[Start of section]

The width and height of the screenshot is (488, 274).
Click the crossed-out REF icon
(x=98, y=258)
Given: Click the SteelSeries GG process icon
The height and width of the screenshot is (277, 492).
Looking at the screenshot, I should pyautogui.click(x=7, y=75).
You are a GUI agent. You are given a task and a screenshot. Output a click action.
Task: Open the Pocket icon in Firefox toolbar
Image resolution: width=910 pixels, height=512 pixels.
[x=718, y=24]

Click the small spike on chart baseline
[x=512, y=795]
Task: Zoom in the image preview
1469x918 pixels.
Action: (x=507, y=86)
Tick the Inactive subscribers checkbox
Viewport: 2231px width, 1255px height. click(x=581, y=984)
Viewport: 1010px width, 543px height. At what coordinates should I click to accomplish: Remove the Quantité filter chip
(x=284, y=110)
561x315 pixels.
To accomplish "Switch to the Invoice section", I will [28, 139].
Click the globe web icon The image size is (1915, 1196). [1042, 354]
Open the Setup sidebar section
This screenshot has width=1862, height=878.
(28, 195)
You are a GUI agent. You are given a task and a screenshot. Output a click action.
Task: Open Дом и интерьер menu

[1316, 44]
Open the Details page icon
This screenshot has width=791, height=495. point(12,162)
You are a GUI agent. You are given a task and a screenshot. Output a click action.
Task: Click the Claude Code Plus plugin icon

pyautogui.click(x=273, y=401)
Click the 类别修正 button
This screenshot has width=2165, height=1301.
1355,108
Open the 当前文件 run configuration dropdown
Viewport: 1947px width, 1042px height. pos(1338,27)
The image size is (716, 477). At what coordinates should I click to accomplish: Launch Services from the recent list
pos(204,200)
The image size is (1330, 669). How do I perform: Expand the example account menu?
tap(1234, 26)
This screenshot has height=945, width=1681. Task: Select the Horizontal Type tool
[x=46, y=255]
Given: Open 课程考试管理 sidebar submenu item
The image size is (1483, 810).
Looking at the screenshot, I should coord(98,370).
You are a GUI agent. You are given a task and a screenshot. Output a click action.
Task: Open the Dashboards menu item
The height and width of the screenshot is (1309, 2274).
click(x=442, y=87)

[End of section]

* TASK DIRECTIONS:
Could you output the records in full, exactly as written?

* WRITTEN SOLUTION:
The width and height of the screenshot is (488, 274).
Click the crossed-out REF icon
(x=98, y=258)
Given: Click the SteelSeries GG process icon
The height and width of the screenshot is (277, 492).
Looking at the screenshot, I should pyautogui.click(x=7, y=75).
You are a GUI agent. You are given a task and a screenshot. Output a click action.
Task: Open the Pocket icon in Firefox toolbar
Image resolution: width=910 pixels, height=512 pixels.
[x=718, y=24]

Click the small spike on chart baseline
[x=512, y=795]
Task: Zoom in the image preview
1469x918 pixels.
Action: (x=507, y=86)
Tick the Inactive subscribers checkbox
Viewport: 2231px width, 1255px height. click(x=581, y=984)
Viewport: 1010px width, 543px height. At what coordinates should I click to accomplish: Remove the Quantité filter chip
(x=284, y=110)
561x315 pixels.
To accomplish "Switch to the Invoice section", I will [28, 139].
Click the globe web icon The image size is (1915, 1196). [1042, 354]
Open the Setup sidebar section
This screenshot has width=1862, height=878.
(28, 195)
You are a GUI agent. You are given a task and a screenshot. Output a click action.
Task: Open Дом и интерьер menu

[1316, 44]
Open the Details page icon
This screenshot has width=791, height=495. point(12,162)
You are a GUI agent. You are given a task and a screenshot. Output a click action.
Task: Click the Claude Code Plus plugin icon

pyautogui.click(x=273, y=401)
Click the 类别修正 button
This screenshot has width=2165, height=1301.
1355,108
Open the 当前文件 run configuration dropdown
Viewport: 1947px width, 1042px height. pos(1338,27)
The image size is (716, 477). At what coordinates should I click to accomplish: Launch Services from the recent list
pos(204,200)
The image size is (1330, 669). How do I perform: Expand the example account menu?
tap(1234, 26)
This screenshot has height=945, width=1681. Task: Select the Horizontal Type tool
[x=46, y=255]
Given: Open 课程考试管理 sidebar submenu item
The image size is (1483, 810).
Looking at the screenshot, I should coord(98,370).
You are a GUI agent. You are given a task and a screenshot. Output a click action.
Task: Open the Dashboards menu item
The height and width of the screenshot is (1309, 2274).
click(x=442, y=87)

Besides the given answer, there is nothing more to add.